Dataset extract ->
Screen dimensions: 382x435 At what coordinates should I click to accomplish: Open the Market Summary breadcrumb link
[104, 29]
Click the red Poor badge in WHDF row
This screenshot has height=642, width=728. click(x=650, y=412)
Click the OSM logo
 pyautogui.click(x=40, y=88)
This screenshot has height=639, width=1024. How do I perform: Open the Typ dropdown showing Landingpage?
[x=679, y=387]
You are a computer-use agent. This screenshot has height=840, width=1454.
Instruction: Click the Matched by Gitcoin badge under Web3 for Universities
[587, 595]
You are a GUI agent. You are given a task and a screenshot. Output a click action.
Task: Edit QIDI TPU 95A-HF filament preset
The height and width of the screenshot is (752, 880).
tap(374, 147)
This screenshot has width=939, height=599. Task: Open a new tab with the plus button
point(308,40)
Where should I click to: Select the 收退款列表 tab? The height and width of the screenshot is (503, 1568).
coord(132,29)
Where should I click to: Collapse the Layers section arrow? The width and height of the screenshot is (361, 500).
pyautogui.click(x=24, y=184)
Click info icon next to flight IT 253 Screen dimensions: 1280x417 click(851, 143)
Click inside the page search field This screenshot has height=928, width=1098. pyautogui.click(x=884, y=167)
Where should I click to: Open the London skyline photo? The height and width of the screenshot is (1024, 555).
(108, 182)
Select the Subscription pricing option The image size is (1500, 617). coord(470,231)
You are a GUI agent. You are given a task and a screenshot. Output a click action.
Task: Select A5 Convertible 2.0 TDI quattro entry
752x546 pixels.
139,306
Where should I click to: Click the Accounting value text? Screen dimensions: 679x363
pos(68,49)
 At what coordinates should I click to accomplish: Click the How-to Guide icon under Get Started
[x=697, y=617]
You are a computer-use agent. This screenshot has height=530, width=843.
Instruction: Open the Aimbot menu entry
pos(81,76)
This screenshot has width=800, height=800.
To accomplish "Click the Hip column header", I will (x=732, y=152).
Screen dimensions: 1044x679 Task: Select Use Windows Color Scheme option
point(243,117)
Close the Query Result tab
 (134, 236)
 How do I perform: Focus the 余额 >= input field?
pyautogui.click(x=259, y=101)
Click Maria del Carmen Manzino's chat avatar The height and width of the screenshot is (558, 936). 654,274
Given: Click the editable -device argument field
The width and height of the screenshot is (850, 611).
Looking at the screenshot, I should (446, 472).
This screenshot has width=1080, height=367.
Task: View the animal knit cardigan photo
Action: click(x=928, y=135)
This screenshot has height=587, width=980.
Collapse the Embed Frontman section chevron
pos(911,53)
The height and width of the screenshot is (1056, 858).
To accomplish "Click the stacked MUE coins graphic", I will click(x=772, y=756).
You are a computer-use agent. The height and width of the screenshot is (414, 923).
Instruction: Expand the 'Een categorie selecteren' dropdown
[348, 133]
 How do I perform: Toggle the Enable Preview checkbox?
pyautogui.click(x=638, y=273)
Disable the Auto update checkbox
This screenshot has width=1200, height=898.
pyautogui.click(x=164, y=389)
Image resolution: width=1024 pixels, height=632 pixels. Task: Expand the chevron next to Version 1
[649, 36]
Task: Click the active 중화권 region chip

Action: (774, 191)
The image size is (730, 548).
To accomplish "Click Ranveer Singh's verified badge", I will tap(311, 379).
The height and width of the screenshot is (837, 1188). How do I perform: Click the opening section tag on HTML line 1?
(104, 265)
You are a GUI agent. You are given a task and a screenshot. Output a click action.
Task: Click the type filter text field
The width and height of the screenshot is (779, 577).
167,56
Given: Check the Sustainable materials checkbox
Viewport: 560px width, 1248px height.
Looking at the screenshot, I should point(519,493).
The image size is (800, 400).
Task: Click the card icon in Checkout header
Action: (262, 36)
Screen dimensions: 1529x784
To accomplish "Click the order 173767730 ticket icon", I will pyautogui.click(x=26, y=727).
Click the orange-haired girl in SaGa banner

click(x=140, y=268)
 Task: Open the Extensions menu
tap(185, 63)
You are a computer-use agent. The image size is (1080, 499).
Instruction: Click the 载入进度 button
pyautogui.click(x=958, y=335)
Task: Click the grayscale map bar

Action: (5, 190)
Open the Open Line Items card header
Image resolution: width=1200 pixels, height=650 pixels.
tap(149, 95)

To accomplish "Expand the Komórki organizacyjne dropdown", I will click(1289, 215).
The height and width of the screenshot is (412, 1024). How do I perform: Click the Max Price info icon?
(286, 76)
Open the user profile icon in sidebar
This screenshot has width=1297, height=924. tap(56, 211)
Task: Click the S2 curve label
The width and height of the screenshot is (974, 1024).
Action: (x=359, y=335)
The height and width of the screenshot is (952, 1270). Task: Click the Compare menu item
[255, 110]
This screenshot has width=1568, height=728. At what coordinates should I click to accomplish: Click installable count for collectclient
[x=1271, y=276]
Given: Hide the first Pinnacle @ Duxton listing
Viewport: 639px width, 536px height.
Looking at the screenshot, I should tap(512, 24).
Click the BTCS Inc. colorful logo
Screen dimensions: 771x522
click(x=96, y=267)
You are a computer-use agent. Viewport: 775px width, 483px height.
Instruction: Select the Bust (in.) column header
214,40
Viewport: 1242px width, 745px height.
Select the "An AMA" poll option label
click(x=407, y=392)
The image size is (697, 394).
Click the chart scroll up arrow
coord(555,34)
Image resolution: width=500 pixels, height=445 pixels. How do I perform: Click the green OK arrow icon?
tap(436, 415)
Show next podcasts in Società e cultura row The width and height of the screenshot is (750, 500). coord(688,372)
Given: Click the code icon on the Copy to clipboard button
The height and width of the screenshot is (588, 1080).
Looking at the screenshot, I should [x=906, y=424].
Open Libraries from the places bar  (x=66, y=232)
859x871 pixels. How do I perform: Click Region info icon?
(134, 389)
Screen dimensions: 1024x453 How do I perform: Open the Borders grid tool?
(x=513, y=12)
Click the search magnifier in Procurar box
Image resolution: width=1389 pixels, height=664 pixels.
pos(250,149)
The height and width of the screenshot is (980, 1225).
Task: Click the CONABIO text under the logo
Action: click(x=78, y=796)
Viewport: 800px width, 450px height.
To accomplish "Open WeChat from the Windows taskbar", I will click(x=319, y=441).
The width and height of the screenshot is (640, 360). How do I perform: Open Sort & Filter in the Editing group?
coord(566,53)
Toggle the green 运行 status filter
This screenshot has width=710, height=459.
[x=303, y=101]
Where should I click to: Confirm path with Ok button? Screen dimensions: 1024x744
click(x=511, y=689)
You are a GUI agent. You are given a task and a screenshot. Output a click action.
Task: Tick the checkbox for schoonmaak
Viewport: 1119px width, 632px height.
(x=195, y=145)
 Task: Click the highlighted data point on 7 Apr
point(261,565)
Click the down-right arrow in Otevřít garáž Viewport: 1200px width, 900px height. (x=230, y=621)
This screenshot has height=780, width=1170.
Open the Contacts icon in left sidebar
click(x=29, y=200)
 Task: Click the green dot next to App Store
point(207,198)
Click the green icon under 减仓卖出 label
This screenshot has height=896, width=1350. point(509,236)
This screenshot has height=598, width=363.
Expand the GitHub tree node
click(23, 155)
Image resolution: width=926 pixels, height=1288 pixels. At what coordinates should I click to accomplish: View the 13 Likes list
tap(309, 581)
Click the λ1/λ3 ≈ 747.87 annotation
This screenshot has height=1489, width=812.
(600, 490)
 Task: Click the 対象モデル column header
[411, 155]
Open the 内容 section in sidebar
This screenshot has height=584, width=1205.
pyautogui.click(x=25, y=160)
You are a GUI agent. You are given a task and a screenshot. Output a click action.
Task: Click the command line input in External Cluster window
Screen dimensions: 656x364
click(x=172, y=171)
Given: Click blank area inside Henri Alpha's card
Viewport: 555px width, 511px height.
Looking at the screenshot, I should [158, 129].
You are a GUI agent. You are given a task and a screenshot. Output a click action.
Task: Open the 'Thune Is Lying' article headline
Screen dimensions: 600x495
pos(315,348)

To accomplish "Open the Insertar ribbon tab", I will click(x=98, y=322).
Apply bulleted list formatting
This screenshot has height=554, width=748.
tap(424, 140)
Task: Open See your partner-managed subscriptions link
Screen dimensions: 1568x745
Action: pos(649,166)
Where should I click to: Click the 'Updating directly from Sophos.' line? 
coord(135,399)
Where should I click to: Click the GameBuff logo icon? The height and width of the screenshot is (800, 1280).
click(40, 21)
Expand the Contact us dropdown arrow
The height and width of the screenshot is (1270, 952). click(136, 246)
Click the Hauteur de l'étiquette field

What is being asked ->
There is a line with "Show next podcasts" and a line with "Given: Click the code" above. Copy exactly those two lines and all lines between them, with nothing else.

Final answer ->
Show next podcasts in Società e cultura row The width and height of the screenshot is (750, 500). coord(688,372)
Given: Click the code icon on the Copy to clipboard button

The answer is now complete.